Dans toutes les expériences sur le somnambulisme, l’impuissance engendre le dégoût ; le patient chez lequel on a provoqué l’impuissance de saisir un objet désiré, s’explique à lui-même cette impuissance en cherchant dans l’objet quelque caractère repoussant et méprisable. Toujours nous donnons des restrictions de notre volonté une explication objective, au lieu d’en chercher une explication subjective. Une fois lancés dans cette voie, les somnambules iraient certainement, s’ils en étaient capables, jusqu’à construire un svstème métaphysique pour rendre raison de leur état subjectif[1].

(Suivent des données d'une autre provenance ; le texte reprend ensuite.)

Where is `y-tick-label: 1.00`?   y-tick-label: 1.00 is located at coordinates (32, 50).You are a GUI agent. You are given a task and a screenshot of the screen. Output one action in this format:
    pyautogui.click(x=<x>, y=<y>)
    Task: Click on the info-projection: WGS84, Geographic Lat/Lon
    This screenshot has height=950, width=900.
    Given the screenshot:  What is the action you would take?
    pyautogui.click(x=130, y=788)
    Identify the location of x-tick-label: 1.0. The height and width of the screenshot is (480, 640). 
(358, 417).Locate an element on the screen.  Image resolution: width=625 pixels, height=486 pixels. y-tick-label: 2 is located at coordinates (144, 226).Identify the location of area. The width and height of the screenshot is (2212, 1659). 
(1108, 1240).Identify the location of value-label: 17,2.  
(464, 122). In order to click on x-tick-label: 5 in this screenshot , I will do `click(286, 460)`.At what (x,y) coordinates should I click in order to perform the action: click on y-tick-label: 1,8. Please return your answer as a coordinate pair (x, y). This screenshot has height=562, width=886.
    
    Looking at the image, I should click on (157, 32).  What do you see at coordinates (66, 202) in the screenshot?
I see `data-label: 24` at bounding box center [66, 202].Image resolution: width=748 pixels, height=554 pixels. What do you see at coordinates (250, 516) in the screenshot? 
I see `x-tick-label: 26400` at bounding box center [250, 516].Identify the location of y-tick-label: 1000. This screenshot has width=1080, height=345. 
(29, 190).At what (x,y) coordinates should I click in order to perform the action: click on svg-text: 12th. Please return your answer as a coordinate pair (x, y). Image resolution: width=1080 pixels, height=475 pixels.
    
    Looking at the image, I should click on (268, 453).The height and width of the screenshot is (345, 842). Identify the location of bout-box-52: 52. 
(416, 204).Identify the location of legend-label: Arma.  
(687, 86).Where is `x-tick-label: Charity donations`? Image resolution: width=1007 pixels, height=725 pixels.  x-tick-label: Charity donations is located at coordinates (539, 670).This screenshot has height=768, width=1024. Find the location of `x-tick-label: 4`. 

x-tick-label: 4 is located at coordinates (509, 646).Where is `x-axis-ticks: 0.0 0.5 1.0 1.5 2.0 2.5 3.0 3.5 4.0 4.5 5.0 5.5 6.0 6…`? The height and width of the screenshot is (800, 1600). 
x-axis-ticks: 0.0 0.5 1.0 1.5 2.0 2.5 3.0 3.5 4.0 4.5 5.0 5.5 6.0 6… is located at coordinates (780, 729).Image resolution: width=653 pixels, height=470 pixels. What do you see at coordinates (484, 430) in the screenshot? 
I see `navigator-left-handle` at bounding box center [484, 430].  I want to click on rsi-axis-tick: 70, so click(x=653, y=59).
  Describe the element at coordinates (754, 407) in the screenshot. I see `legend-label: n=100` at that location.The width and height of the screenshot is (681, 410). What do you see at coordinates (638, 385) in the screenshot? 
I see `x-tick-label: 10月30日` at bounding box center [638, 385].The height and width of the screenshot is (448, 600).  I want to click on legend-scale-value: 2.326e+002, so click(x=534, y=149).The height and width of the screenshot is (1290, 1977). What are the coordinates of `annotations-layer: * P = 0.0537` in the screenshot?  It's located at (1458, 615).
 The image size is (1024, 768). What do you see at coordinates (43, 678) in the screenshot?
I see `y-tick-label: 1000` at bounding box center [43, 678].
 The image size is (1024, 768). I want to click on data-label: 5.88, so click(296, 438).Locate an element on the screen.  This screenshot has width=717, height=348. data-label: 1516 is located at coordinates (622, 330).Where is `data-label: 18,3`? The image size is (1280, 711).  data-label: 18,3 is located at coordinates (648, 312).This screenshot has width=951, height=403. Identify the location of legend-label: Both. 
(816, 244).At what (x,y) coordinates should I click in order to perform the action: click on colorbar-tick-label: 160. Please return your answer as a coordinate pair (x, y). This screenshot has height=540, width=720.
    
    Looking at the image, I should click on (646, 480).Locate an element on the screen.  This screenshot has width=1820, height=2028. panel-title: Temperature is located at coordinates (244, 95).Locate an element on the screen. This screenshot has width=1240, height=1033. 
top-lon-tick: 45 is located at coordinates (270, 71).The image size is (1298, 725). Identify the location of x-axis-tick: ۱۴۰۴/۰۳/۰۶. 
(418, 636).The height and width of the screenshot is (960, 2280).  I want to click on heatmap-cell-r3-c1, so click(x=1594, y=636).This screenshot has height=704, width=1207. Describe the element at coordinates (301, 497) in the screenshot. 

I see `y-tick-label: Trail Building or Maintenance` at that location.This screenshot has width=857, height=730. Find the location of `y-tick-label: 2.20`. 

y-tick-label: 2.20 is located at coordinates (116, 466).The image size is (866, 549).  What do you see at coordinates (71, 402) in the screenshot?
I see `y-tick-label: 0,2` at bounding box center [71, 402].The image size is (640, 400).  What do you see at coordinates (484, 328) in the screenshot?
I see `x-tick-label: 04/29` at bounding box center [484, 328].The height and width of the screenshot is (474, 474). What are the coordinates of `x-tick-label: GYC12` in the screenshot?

Le pessimisme est probablement ainsi, au début, un point de vue individuel dominé par le sentiment subjectif d’impuissance. Toutefois ce sentiment lui-même, on aurait

  1. On persuade à une femme qu’elle ne peut prendre son fichu de laine posé sur le dossier d’un fauteuil : elle a froid aux épaules, le désire, avance la main, puis, sentant l’obstacle subjectif qu’elle cherche à traduire en un langage objectif, elle déclare que le fichu est sale, d’une vilaine couleur, etc., finit même par en être épouvantée jusqu’à la terreur la plus violente. De même pour un autre sujet d’expériences, une femme à qui on a persuadé qu’elle ne pouvait tirer le bouton d’un tiroir ; elle touche le bouton, puis le lâche, en disant que c’est un glaçon et en frissonnant de tout son corps. — Ce n’est pas étonnant, dit-elle pour justifier rationnellement cette émotion répulsive, c’est du fer. — On lui présente alors un compas en fer ; elle essaye de le prendre, le lâche aussitôt. — Vous voyez, dit-elle, c’est aussi froid que le bouton : je ne puis pas le tenir. — Ainsi l’explication objective d’un fait subjectif, une fois commencée, tend à se généraliser par la seule force de la logique, à envelopper tout l’ordre des phénomènes similaires, à devenir un système, au besoin un système cosmologique et métaphysique.